On Monday morning we arrived at the hospital around 8 AM to be prepped for the surgery scheduled for 11AM. The first person we encountered was that anesthesiologist who had called Mary the night before. He again reassured her that she was in good hands and would be well taken care of. Mary was in remarkably good spirits considering what she was about to go through, even joking and laughing with the staff of nurses and techs who were doing all the preliminary testing. The fact that she was not so nervous and apprehensive made it a lot easier for me to handle the situation. I hated the idea of her suffering and coping with the pain that was surely coming. I would gladly have taken her place and borne the pain and suffering for her.
They wheeled her away to the OR around 11:30. After giving her a hug and kiss and telling her how much I loved her and how proud I was of her for doing this, all I could do then was wait for the outcome. Waiting is most difficult when you have absolutely no control over what is happening. All you can do is banish, as best you can, all negative thoughts and doomsday scenarios that want to cloud your mind. Read, take a walk, read somemore, go to the cafeteria for something to eat, read a bit again, walk to stretch the cramps that come from sitting too long, then sit and wait again. I tried not to watch the clock hoping that that would make the time go faster. It didn’t.
Finally just before 3 o’clock the surgeon appeared to say that the operation went smoothly with no complications or problems and that Mary would be in the ICU shortly and that I could see her then. It was nearly an hour before I was allowed to see her, an hour spent frantically pacing and watching that damn clock. I just wanted to see her and touch her to make sure she was alright. When I finally got in to see her I was not at all alarmed to see all the lines and tubes that punctured her body. I wasn’t concerned about all the blinking lights on the monitors. All that was expected. All I wanted was to know that she was still my better half.

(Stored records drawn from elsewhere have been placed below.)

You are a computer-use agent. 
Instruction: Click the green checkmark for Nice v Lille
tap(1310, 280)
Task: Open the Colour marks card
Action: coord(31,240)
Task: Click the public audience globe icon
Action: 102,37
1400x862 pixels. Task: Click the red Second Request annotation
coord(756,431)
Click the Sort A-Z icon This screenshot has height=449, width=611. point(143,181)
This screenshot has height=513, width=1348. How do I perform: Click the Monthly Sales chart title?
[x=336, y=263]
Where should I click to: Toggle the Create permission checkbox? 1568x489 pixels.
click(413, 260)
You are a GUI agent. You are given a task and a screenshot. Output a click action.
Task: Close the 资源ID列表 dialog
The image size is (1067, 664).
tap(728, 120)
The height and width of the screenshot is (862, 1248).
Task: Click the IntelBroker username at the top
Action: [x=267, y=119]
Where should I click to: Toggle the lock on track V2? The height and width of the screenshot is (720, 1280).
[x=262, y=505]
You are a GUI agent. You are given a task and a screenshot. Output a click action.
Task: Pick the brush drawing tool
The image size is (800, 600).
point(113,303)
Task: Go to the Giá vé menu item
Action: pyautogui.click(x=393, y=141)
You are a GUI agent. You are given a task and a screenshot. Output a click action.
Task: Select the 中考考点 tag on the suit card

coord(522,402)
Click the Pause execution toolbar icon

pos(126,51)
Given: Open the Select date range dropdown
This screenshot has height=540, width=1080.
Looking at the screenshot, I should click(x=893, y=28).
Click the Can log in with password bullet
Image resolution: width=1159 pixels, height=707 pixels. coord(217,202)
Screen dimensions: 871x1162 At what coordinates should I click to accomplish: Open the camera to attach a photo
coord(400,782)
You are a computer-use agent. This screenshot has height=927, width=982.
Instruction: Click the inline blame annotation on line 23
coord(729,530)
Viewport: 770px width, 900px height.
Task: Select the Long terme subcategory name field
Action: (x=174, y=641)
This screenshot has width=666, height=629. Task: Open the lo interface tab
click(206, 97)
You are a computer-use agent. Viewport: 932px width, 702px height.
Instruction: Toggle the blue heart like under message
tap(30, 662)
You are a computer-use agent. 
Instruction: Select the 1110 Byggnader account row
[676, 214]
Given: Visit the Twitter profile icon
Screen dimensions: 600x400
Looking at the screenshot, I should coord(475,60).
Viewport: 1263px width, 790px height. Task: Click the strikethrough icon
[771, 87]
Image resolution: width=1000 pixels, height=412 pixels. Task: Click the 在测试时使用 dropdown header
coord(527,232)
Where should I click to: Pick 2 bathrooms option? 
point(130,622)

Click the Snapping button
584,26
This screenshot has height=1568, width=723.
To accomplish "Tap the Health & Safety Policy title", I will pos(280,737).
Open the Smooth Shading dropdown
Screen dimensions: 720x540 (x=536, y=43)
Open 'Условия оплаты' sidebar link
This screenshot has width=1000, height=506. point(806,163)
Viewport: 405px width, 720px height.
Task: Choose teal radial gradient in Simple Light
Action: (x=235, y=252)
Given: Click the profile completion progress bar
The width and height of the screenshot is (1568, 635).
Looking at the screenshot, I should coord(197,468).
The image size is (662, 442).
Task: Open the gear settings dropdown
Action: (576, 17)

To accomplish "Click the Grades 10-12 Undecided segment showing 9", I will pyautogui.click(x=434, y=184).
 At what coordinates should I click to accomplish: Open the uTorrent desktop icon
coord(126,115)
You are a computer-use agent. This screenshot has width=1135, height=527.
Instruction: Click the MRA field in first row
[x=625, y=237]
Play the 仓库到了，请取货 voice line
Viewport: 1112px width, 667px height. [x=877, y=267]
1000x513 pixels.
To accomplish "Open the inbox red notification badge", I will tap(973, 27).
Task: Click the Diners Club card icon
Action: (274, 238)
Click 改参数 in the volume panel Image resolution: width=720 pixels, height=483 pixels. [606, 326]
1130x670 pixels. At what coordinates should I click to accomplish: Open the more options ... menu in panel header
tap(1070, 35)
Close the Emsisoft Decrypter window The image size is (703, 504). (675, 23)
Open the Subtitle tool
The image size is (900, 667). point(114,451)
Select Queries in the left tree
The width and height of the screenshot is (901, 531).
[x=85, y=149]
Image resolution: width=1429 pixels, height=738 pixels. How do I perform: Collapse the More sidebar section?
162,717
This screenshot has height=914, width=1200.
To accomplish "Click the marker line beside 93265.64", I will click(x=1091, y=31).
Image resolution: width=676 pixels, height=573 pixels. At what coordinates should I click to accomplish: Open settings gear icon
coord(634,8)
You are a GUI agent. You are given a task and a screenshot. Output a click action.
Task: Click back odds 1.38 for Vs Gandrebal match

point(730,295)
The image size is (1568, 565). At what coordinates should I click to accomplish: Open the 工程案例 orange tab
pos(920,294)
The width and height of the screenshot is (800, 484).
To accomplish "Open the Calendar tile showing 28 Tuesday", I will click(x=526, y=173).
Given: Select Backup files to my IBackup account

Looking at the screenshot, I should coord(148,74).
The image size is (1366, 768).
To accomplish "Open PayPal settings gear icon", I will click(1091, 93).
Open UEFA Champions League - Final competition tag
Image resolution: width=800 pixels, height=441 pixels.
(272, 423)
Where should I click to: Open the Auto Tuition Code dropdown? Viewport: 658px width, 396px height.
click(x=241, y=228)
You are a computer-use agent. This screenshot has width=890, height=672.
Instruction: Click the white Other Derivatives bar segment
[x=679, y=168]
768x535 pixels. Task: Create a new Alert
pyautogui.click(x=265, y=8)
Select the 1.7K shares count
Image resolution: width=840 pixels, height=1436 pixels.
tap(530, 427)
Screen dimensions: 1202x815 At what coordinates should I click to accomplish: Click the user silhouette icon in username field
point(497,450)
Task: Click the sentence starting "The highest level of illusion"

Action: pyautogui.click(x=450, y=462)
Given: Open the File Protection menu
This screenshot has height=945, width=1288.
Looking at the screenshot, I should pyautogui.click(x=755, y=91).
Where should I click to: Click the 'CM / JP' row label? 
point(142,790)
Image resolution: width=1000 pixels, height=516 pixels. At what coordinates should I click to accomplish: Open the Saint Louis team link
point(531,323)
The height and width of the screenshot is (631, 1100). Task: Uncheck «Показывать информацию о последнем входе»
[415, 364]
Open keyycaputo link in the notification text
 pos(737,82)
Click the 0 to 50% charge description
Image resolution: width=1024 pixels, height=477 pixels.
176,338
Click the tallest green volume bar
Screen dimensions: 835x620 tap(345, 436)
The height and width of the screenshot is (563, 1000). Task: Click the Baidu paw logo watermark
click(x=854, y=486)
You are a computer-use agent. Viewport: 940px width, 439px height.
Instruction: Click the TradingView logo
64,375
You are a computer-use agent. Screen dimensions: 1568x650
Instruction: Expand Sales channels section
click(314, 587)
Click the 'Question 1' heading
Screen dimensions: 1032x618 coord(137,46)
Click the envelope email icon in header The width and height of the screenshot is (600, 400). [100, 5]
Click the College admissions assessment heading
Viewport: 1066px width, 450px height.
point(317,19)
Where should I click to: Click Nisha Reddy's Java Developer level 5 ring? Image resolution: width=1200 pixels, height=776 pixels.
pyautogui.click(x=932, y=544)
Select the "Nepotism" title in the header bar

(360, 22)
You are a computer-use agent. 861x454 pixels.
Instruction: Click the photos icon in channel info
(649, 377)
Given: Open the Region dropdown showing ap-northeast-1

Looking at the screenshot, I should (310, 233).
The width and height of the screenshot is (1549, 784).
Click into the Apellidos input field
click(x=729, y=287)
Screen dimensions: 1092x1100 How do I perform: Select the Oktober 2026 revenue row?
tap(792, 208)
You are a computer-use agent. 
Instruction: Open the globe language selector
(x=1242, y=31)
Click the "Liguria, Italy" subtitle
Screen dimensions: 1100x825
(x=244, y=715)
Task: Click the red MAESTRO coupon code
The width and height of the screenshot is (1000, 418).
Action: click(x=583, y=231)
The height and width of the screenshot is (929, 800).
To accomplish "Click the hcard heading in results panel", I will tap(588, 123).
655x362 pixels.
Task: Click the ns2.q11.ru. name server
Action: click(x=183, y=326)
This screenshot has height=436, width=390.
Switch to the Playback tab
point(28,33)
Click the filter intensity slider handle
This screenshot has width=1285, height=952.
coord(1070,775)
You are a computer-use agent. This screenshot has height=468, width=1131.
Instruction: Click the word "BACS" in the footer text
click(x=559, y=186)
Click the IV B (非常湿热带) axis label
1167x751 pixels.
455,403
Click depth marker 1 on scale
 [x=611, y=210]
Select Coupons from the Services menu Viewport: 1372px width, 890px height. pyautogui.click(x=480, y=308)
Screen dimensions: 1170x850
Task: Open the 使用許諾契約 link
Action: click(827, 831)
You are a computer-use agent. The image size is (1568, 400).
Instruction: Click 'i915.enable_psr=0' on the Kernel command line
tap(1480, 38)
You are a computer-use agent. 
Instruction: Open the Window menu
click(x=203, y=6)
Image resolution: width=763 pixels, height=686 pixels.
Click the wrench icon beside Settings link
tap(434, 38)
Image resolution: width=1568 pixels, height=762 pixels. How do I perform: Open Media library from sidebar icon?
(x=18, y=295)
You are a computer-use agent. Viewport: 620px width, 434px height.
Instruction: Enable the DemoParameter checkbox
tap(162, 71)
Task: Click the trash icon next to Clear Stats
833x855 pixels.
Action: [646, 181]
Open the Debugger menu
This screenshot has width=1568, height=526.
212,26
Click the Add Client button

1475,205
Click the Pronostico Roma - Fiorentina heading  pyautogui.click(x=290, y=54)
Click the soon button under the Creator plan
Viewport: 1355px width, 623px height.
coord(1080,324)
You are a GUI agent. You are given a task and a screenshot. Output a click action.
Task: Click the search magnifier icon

Naturally she was pretty groggy and mostly incoherent at that point, but she knew I was there and that was all I cared about. It hurt me so much to see her in all that pain. I wanted to be able to absorb the pain into myself to free her from it. She was in such obvious anguish and I could do nothing about it except to encourage the nurse to increase the pain meds to help Mary tolerate the agony she was suffering. All I could do was utter meaningless platitudes about how the pain would soon be gone as she started to heal. I can barely imagine what she must be feeling.
Now, here we are on the second day of recovery after the surgery. Mary was moved Tuesday morning (exactly two weeks from that first visit to our doctor) from the ICU to another hospital room for the remainder of her stay in the hospital. They already had her sitting up in a chair and walking a few steps. But the pain has barely abated at all. The Vicodin and morphine she is getting is not helping much. Still, the staff has her up and walking, using the bathroom, and eating. They seem to think she I doing well. And I suppose in comparison to other heart patients she is. But right now she is a long way from being the energetic and busy person we all know. The road to recovery is long and is just beginning. I want her back to normal. I want our lives back to normal. The struggle is still ahead. But we both keep saying that she will be better than ever once the pain goes away.
As Mary has often said when facing a difficult situation, “I can do this.” Yes, we can do this.